§ Exercise goal:
Would you print the material below word for word, leaving out the pictures?

§ Dataset:
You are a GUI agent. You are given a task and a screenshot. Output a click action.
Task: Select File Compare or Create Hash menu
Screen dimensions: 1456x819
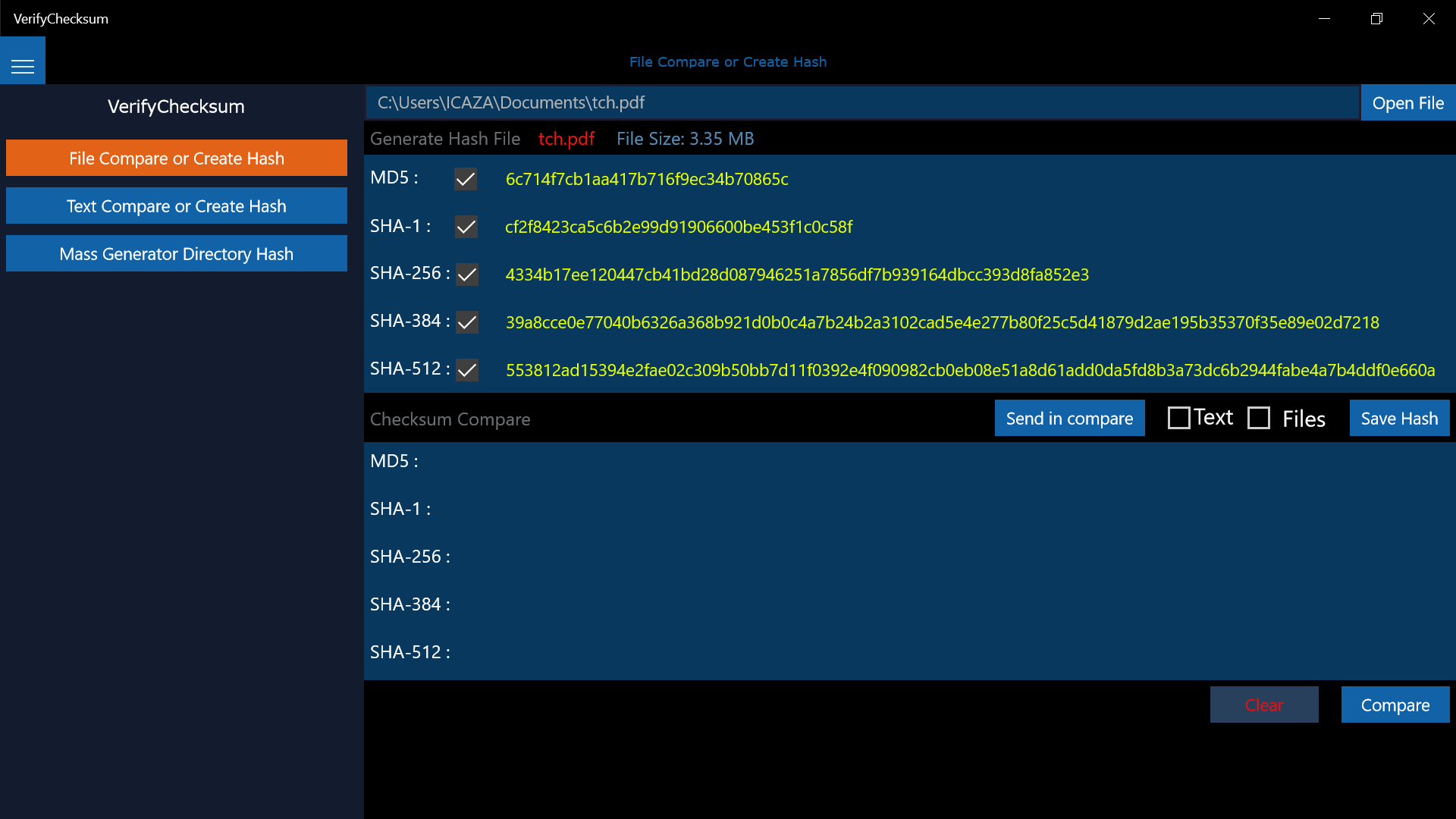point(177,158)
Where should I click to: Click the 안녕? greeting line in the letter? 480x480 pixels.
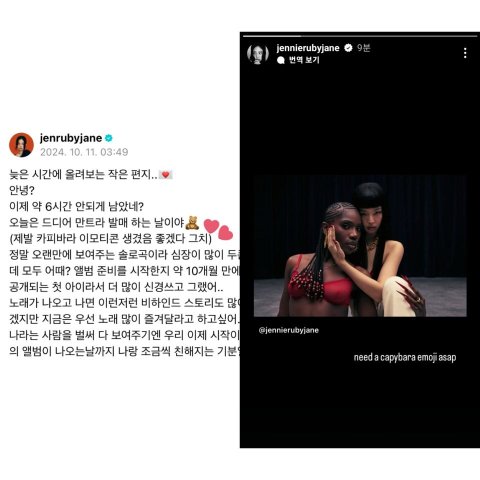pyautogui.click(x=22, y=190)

§ Task answer:
You are a GUI agent. You are given a task and a screenshot. Output a click action.
Task: Select File Compare or Create Hash menu
Screen dimensions: 1456x819
point(177,158)
Where should I click to: Click the 안녕? greeting line in the letter? 480x480 pixels.
pyautogui.click(x=22, y=190)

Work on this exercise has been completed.